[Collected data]
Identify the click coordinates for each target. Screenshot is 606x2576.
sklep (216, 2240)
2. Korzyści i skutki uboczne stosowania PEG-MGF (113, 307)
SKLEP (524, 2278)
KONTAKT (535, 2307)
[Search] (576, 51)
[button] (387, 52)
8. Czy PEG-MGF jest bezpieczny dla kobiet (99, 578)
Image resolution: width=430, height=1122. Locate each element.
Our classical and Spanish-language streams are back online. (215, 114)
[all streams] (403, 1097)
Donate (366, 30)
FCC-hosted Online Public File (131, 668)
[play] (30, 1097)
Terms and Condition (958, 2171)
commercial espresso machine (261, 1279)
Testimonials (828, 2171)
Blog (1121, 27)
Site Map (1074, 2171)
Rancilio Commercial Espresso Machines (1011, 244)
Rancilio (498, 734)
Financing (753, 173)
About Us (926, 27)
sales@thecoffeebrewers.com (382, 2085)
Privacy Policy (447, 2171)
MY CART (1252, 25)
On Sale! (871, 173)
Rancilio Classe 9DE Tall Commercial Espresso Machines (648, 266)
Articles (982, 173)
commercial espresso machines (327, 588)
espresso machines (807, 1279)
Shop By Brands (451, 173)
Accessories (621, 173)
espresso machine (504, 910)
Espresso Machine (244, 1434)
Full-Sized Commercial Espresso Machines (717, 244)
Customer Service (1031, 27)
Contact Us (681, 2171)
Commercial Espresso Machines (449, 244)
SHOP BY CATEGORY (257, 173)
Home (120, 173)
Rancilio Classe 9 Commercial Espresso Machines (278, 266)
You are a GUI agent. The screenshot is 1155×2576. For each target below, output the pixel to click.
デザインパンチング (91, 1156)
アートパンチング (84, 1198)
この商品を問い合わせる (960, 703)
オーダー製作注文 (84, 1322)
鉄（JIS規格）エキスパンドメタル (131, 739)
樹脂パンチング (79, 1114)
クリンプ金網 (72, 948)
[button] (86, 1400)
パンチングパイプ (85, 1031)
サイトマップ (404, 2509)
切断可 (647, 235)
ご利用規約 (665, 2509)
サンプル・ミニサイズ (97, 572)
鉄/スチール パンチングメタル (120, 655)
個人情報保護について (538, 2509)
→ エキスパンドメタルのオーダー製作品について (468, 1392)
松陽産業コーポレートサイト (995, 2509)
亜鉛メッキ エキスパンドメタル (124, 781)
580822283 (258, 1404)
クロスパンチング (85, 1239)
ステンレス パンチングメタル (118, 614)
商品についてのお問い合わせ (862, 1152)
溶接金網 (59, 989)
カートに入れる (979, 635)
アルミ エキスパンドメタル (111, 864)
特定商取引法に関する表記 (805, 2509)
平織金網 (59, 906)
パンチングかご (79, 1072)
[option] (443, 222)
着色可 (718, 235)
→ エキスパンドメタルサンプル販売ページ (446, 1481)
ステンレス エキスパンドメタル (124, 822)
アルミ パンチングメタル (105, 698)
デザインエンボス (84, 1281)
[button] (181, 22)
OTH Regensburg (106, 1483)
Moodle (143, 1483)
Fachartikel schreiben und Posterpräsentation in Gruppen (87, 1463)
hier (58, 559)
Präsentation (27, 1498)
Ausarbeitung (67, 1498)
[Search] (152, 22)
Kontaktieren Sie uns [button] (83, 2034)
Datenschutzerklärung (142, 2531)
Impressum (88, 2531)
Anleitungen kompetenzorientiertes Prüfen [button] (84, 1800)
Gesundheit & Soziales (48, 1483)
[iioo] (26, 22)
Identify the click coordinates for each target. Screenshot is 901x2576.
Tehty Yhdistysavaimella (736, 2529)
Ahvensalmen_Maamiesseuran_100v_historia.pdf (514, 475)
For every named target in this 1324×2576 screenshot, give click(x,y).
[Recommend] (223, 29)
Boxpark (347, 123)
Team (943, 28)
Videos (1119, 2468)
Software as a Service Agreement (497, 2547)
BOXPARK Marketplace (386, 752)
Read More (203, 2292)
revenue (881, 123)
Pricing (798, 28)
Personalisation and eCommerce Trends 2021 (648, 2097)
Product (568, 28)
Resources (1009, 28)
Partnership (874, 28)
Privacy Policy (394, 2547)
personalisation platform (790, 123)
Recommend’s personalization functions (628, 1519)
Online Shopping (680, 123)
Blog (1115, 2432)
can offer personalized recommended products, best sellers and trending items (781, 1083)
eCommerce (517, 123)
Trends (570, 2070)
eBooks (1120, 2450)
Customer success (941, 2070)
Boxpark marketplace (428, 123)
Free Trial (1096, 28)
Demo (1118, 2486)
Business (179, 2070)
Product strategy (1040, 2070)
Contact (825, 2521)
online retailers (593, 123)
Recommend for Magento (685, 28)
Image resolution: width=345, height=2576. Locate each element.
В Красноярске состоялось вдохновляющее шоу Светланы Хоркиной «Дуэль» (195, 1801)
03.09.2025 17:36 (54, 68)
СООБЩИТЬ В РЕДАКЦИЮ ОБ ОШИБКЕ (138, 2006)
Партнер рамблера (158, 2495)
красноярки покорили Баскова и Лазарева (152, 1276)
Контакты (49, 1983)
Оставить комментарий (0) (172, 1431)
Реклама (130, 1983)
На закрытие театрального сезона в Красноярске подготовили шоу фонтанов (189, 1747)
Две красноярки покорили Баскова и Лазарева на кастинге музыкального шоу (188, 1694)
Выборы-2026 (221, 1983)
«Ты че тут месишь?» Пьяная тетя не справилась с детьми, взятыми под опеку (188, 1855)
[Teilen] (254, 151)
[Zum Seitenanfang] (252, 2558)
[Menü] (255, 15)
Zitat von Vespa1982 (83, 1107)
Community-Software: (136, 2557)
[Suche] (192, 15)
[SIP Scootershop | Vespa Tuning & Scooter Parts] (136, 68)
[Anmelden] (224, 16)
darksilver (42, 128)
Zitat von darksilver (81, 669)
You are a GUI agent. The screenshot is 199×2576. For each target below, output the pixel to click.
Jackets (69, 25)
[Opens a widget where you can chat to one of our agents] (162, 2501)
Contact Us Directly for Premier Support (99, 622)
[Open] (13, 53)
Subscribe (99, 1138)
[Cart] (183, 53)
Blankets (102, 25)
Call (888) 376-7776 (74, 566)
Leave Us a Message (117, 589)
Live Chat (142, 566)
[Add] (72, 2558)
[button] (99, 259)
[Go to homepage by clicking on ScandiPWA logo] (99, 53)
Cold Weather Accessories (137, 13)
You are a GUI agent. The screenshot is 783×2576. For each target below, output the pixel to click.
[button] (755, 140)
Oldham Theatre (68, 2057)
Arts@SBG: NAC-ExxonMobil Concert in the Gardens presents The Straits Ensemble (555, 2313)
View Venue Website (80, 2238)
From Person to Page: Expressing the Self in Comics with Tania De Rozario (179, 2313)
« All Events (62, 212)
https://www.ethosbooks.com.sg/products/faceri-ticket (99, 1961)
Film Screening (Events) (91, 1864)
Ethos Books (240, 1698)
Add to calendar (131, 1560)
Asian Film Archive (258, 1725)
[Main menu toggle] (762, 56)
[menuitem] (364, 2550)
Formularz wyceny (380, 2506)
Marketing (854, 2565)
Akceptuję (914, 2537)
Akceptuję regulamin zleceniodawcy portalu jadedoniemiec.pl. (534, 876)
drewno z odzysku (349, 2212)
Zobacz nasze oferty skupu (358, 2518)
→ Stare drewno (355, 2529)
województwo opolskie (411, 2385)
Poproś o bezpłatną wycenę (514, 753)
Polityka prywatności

What you should do |
Nothing in the records above may be left out when you repeat them exactly.

Answer for the task |
Identify the click coordinates for each target. Screenshot is 606x2576.
sklep (216, 2240)
2. Korzyści i skutki uboczne stosowania PEG-MGF (113, 307)
SKLEP (524, 2278)
KONTAKT (535, 2307)
[Search] (576, 51)
[button] (387, 52)
8. Czy PEG-MGF jest bezpieczny dla kobiet (99, 578)
Image resolution: width=430, height=1122. Locate each element.
Our classical and Spanish-language streams are back online. (215, 114)
[all streams] (403, 1097)
Donate (366, 30)
FCC-hosted Online Public File (131, 668)
[play] (30, 1097)
Terms and Condition (958, 2171)
commercial espresso machine (261, 1279)
Testimonials (828, 2171)
Blog (1121, 27)
Site Map (1074, 2171)
Rancilio Commercial Espresso Machines (1011, 244)
Rancilio (498, 734)
Financing (753, 173)
About Us (926, 27)
sales@thecoffeebrewers.com (382, 2085)
Privacy Policy (447, 2171)
MY CART (1252, 25)
On Sale! (871, 173)
Rancilio Classe 9DE Tall Commercial Espresso Machines (648, 266)
Articles (982, 173)
commercial espresso machines (327, 588)
espresso machines (807, 1279)
Shop By Brands (451, 173)
Accessories (621, 173)
espresso machine (504, 910)
Espresso Machine (244, 1434)
Full-Sized Commercial Espresso Machines (717, 244)
Customer Service (1031, 27)
Contact Us (681, 2171)
Commercial Espresso Machines (449, 244)
SHOP BY CATEGORY (257, 173)
Home (120, 173)
Rancilio Classe 9 Commercial Espresso Machines (278, 266)
You are a GUI agent. The screenshot is 1155×2576. For each target below, output the pixel to click.
デザインパンチング (91, 1156)
アートパンチング (84, 1198)
この商品を問い合わせる (960, 703)
オーダー製作注文 (84, 1322)
鉄（JIS規格）エキスパンドメタル (131, 739)
樹脂パンチング (79, 1114)
クリンプ金網 (72, 948)
[button] (86, 1400)
パンチングパイプ (85, 1031)
サイトマップ (404, 2509)
切断可 (647, 235)
ご利用規約 (665, 2509)
サンプル・ミニサイズ (97, 572)
鉄/スチール パンチングメタル (120, 655)
個人情報保護について (538, 2509)
→ エキスパンドメタルのオーダー製作品について (468, 1392)
松陽産業コーポレートサイト (995, 2509)
亜鉛メッキ エキスパンドメタル (124, 781)
580822283 (258, 1404)
クロスパンチング (85, 1239)
ステンレス パンチングメタル (118, 614)
商品についてのお問い合わせ (862, 1152)
溶接金網 (59, 989)
カートに入れる (979, 635)
アルミ エキスパンドメタル (111, 864)
特定商取引法に関する表記 (805, 2509)
平織金網 (59, 906)
パンチングかご (79, 1072)
[option] (443, 222)
着色可 (718, 235)
→ エキスパンドメタルサンプル販売ページ (446, 1481)
ステンレス エキスパンドメタル (124, 822)
アルミ パンチングメタル (105, 698)
デザインエンボス (84, 1281)
[button] (181, 22)
OTH Regensburg (106, 1483)
Moodle (143, 1483)
Fachartikel schreiben und Posterpräsentation in Gruppen (87, 1463)
hier (58, 559)
Präsentation (27, 1498)
Ausarbeitung (67, 1498)
[Search] (152, 22)
Kontaktieren Sie uns [button] (83, 2034)
Datenschutzerklärung (142, 2531)
Impressum (88, 2531)
Anleitungen kompetenzorientiertes Prüfen [button] (84, 1800)
Gesundheit & Soziales (48, 1483)
[iioo] (26, 22)
Identify the click coordinates for each target. Screenshot is 901x2576.
Tehty Yhdistysavaimella (736, 2529)
Ahvensalmen_Maamiesseuran_100v_historia.pdf (514, 475)
For every named target in this 1324×2576 screenshot, give click(x,y).
[Recommend] (223, 29)
Boxpark (347, 123)
Team (943, 28)
Videos (1119, 2468)
Software as a Service Agreement (497, 2547)
BOXPARK Marketplace (386, 752)
Read More (203, 2292)
revenue (881, 123)
Pricing (798, 28)
Personalisation and eCommerce Trends 2021 (648, 2097)
Product (568, 28)
Resources (1009, 28)
Partnership (874, 28)
Privacy Policy (394, 2547)
personalisation platform (790, 123)
Recommend’s personalization functions (628, 1519)
Online Shopping (680, 123)
Blog (1115, 2432)
can offer personalized recommended products, best sellers and trending items (781, 1083)
eCommerce (517, 123)
Trends (570, 2070)
eBooks (1120, 2450)
Customer success (941, 2070)
Boxpark marketplace (428, 123)
Free Trial (1096, 28)
Demo (1118, 2486)
Business (179, 2070)
Product strategy (1040, 2070)
Contact (825, 2521)
online retailers (593, 123)
Recommend for Magento (685, 28)
Image resolution: width=345, height=2576. Locate each element.
В Красноярске состоялось вдохновляющее шоу Светланы Хоркиной «Дуэль» (195, 1801)
03.09.2025 17:36 (54, 68)
СООБЩИТЬ В РЕДАКЦИЮ ОБ ОШИБКЕ (138, 2006)
Партнер рамблера (158, 2495)
красноярки покорили Баскова и Лазарева (152, 1276)
Контакты (49, 1983)
Оставить комментарий (0) (172, 1431)
Реклама (130, 1983)
На закрытие театрального сезона в Красноярске подготовили шоу фонтанов (189, 1747)
Две красноярки покорили Баскова и Лазарева на кастинге музыкального шоу (188, 1694)
Выборы-2026 (221, 1983)
«Ты че тут месишь?» Пьяная тетя не справилась с детьми, взятыми под опеку (188, 1855)
[Teilen] (254, 151)
[Zum Seitenanfang] (252, 2558)
[Menü] (255, 15)
Zitat von Vespa1982 (83, 1107)
Community-Software: (136, 2557)
[Suche] (192, 15)
[SIP Scootershop | Vespa Tuning & Scooter Parts] (136, 68)
[Anmelden] (224, 16)
darksilver (42, 128)
Zitat von darksilver (81, 669)
You are a GUI agent. The screenshot is 199×2576. For each target below, output the pixel to click.
Jackets (69, 25)
[Opens a widget where you can chat to one of our agents] (162, 2501)
Contact Us Directly for Premier Support (99, 622)
[Open] (13, 53)
Subscribe (99, 1138)
[Cart] (183, 53)
Blankets (102, 25)
Call (888) 376-7776 (74, 566)
Leave Us a Message (117, 589)
Live Chat (142, 566)
[Add] (72, 2558)
[button] (99, 259)
[Go to homepage by clicking on ScandiPWA logo] (99, 53)
Cold Weather Accessories (137, 13)
You are a GUI agent. The screenshot is 783×2576. For each target below, output the pixel to click.
[button] (755, 140)
Oldham Theatre (68, 2057)
Arts@SBG: NAC-ExxonMobil Concert in the Gardens presents The Straits Ensemble (555, 2313)
View Venue Website (80, 2238)
From Person to Page: Expressing the Self in Comics with Tania De Rozario (179, 2313)
« All Events (62, 212)
https://www.ethosbooks.com.sg/products/faceri-ticket (99, 1961)
Film Screening (Events) (91, 1864)
Ethos Books (240, 1698)
Add to calendar (131, 1560)
Asian Film Archive (258, 1725)
[Main menu toggle] (762, 56)
[menuitem] (364, 2550)
Formularz wyceny (380, 2506)
Marketing (854, 2565)
Akceptuję (914, 2537)
Akceptuję regulamin zleceniodawcy portalu jadedoniemiec.pl. (534, 876)
drewno z odzysku (349, 2212)
Zobacz nasze oferty skupu (358, 2518)
→ Stare drewno (355, 2529)
województwo opolskie (411, 2385)
Poproś o bezpłatną wycenę (514, 753)
Polityka prywatności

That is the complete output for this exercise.